### [Directions]
Using the material below, print the line that contains "This screenshot has width=897, height=369.", the line that contains "Image resolution: width=700", and every line in between, exactly and nothing else.

[Provided entries Boundary: Start]

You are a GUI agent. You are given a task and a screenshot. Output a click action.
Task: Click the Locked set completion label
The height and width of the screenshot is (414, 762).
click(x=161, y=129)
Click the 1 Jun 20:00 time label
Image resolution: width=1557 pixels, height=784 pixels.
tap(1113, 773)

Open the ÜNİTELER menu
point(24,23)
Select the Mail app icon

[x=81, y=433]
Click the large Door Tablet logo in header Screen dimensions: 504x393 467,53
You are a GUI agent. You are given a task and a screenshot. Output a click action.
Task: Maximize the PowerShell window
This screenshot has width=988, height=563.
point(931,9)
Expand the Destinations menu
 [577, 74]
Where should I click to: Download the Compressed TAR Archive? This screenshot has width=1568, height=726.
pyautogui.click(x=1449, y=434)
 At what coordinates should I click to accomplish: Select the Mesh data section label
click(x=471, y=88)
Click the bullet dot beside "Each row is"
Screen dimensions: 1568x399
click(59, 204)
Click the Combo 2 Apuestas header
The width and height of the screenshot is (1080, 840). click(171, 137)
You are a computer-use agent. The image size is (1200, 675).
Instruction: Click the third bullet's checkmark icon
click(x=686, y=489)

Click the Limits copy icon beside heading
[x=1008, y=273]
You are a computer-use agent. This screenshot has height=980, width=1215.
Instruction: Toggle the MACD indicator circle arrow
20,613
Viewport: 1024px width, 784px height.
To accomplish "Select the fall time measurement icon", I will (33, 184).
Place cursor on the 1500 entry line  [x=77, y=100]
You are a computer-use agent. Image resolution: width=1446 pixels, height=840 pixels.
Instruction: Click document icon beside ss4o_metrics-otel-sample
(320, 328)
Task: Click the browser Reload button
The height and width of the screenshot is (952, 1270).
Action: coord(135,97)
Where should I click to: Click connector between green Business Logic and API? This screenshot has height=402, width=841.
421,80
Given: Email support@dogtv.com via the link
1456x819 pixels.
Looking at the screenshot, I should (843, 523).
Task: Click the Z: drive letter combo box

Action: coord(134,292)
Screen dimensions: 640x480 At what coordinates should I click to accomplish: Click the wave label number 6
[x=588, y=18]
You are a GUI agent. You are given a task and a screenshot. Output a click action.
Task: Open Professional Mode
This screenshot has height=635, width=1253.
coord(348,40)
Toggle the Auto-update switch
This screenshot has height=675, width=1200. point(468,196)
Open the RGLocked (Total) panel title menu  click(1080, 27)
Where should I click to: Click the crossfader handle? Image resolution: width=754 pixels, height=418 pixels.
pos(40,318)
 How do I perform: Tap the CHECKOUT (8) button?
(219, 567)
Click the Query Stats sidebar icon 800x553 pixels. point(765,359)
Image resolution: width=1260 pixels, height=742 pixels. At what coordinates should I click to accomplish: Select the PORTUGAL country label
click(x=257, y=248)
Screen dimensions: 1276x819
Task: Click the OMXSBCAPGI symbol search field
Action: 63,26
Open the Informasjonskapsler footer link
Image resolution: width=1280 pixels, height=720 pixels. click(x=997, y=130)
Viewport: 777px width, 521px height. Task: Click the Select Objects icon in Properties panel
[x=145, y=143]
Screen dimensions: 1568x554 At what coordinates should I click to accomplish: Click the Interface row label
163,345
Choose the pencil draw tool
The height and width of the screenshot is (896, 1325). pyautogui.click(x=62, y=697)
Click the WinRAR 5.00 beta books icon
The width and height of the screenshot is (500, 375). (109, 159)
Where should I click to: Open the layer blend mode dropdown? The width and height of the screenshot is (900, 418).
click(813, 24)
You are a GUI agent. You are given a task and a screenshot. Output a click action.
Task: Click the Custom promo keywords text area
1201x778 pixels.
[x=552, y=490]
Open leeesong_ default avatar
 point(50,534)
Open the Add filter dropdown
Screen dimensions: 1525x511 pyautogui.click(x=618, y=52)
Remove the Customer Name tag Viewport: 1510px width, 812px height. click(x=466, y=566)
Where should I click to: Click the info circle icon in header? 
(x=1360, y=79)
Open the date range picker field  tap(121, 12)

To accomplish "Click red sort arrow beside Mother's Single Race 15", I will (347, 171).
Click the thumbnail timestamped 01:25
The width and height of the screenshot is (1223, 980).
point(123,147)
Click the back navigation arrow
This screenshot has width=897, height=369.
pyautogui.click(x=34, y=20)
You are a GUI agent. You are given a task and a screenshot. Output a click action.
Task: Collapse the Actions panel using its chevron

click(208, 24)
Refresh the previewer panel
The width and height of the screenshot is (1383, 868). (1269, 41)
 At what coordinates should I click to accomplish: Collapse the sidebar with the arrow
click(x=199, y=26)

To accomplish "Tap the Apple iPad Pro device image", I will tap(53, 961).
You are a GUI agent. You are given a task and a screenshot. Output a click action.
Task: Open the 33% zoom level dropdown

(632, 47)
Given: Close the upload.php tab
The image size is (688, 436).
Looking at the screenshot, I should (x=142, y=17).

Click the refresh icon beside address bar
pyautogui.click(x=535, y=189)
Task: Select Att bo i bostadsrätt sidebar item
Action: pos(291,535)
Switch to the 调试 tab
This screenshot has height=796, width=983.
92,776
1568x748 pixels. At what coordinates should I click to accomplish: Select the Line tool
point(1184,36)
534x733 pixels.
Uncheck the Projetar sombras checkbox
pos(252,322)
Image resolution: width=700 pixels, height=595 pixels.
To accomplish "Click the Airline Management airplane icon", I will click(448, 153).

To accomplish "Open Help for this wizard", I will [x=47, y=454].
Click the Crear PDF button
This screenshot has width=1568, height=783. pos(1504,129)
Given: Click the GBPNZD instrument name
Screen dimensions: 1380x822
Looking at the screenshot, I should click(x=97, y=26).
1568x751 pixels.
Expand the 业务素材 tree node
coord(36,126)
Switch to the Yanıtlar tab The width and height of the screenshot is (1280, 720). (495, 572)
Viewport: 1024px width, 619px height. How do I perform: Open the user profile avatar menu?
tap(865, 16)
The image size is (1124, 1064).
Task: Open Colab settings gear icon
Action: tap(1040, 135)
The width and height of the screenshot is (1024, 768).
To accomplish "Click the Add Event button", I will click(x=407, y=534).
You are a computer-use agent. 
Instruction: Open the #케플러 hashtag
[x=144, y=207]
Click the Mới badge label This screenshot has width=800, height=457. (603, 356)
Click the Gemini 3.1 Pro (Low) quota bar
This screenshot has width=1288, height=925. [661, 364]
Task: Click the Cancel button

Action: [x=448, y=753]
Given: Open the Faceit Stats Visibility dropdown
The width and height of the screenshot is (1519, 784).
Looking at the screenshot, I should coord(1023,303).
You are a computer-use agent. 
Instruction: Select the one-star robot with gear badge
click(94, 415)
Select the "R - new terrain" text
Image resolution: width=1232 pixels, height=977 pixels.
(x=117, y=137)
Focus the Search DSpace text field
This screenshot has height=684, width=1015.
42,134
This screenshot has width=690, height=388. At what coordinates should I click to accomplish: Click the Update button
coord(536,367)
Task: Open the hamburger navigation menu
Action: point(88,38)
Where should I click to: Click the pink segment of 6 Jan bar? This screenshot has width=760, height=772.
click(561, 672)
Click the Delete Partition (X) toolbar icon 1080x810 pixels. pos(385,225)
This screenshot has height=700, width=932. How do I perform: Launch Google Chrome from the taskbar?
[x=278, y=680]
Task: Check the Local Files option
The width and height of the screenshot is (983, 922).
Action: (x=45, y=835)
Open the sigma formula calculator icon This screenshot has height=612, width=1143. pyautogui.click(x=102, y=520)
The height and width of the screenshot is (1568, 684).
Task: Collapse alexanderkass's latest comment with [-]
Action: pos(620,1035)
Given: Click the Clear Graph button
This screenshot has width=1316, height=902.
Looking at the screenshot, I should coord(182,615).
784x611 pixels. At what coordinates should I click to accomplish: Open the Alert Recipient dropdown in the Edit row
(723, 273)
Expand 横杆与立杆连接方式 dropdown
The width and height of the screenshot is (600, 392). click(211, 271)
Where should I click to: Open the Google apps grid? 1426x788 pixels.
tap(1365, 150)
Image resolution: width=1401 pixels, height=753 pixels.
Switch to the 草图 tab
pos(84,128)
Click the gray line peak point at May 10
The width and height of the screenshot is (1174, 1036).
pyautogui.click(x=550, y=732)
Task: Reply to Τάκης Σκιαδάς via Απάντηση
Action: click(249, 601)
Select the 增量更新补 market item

[Provided entries Boundary: End]

### [Solution to the problem]
This screenshot has width=897, height=369.
pyautogui.click(x=34, y=20)
You are a GUI agent. You are given a task and a screenshot. Output a click action.
Task: Collapse the Actions panel using its chevron

click(208, 24)
Refresh the previewer panel
The width and height of the screenshot is (1383, 868). (1269, 41)
 At what coordinates should I click to accomplish: Collapse the sidebar with the arrow
click(x=199, y=26)

To accomplish "Tap the Apple iPad Pro device image", I will tap(53, 961).
You are a GUI agent. You are given a task and a screenshot. Output a click action.
Task: Open the 33% zoom level dropdown

(632, 47)
Given: Close the upload.php tab
The image size is (688, 436).
Looking at the screenshot, I should (x=142, y=17).

Click the refresh icon beside address bar
pyautogui.click(x=535, y=189)
Task: Select Att bo i bostadsrätt sidebar item
Action: pos(291,535)
Switch to the 调试 tab
This screenshot has height=796, width=983.
92,776
1568x748 pixels. At what coordinates should I click to accomplish: Select the Line tool
point(1184,36)
534x733 pixels.
Uncheck the Projetar sombras checkbox
pos(252,322)
Image resolution: width=700 pixels, height=595 pixels.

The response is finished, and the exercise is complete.